## ABOUT THIS EXERCISE:
Please output the section of the listing below that opens with the line containing "You are a computer-use" and closes with the line containing "Instruction: Open the Visual eye settings", exactly and with nothing else.

┌─ RECORDS FOR THE TASK

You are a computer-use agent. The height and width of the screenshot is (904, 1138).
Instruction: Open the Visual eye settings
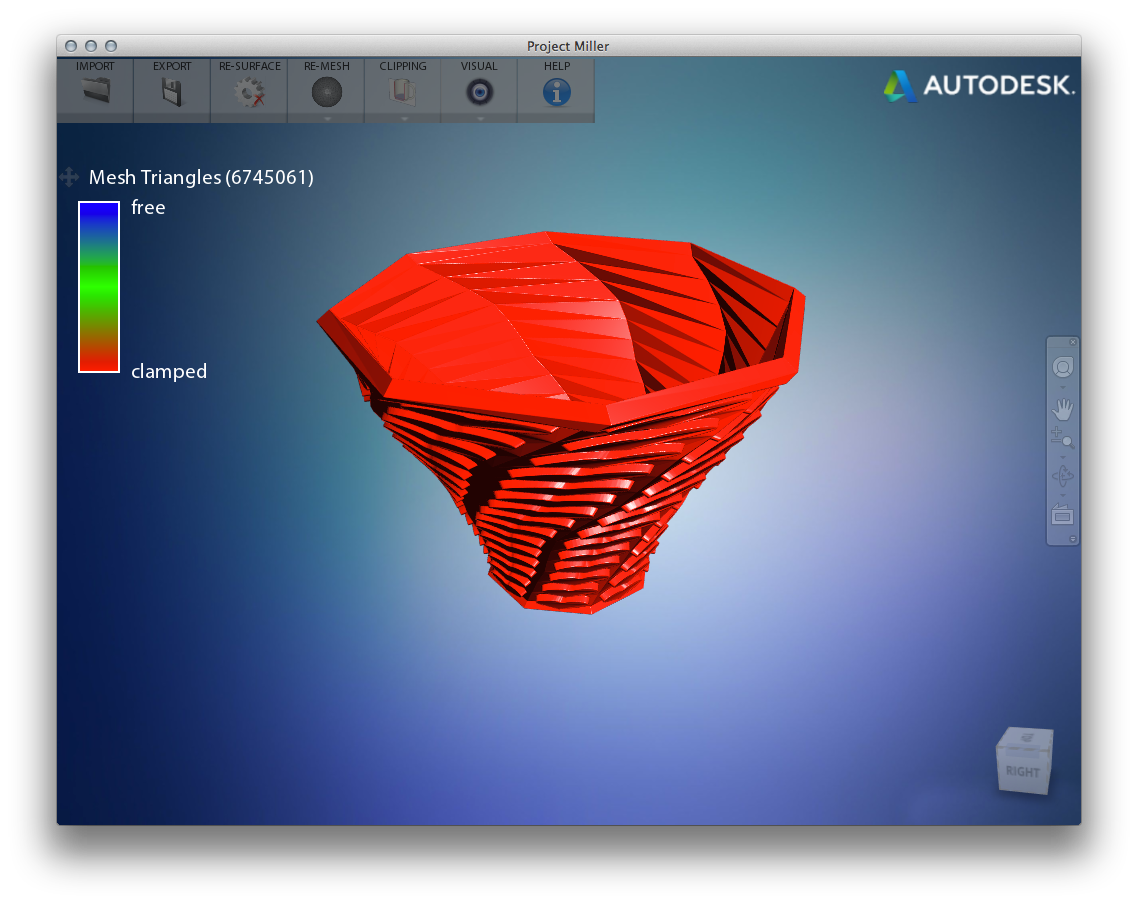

└─
┌─ RECORDS FOR THE TASK

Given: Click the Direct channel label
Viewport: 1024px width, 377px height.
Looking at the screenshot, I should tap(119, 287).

└─

## WRITTEN ANSWER:
You are a computer-use agent. The height and width of the screenshot is (904, 1138).
Instruction: Open the Visual eye settings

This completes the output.